WHAT IS ASKED.
In the film summary below, what has Albert's campaign managed to save so far?
-- START DOCUMENT PASSAGE --
The movie starts off with Albert Markovski (Jason Schwartzman) striding through a wooded area, and in a voiceover, swearing and cussing; finally arriving at the questions: Is it worth it? Should I quit? No, I shouldn’t
and wrestling with the seeming finality and futility of everything. He finally arrives at his destination: a big rock roped off with yellow caution tape. Albert is part of a small but feisty organization called open space which works to prevent suburban sprawl. His current project is to save a forest/marshlands (the one he was striding through) from being developed into another strip mall. His efforts have managed to save only the rock. Albert has a poem for the rock, which he reads to his audience and only when the camera pans away from him do we see that his audience consists of a few local reporters and members of his organization.Albert is upset about this but realises that he has appointment. He jumps onto his bike and cycles away from the forest. He arrives at an anonymous building, looks at an address he’d written down earlier and proceeds to the ninth floor. He runs through the mazelike corridors and finds it almost impossible to find the office that is his destination. Finally, after a couple minutes of Albert wandering around in circles (and at one moment, seemingly almost catching up with himself as he rounds a corner) he arrives at 909. He enters, says he has an appointment and apologises for being late.
-- END DOCUMENT PASSAGE --
-- START DATA SHOWN --
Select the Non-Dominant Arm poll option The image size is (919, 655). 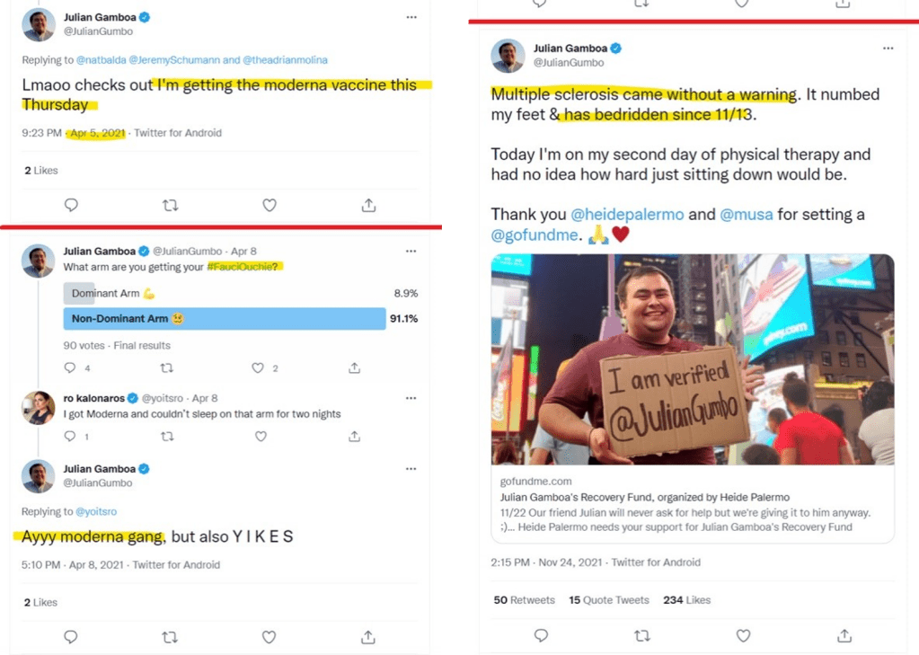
-- END DATA SHOWN --
-- START DATA SHOWN --
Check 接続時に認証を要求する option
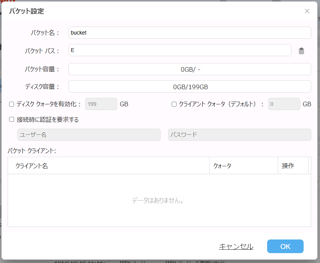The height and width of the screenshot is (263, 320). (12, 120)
-- END DATA SHOWN --
-- START DATA SHOWN --
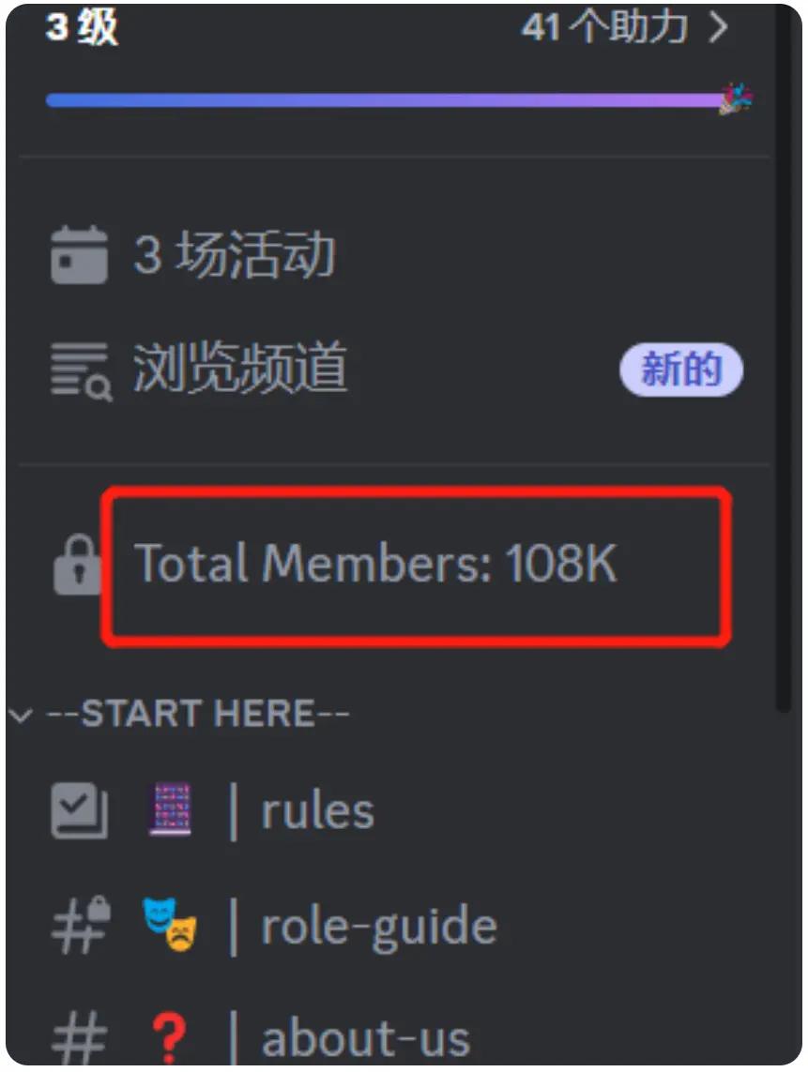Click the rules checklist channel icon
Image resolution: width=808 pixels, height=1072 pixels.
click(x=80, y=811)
-- END DATA SHOWN --
THE REPLY.
Only the rock, which is roped off with yellow caution tape.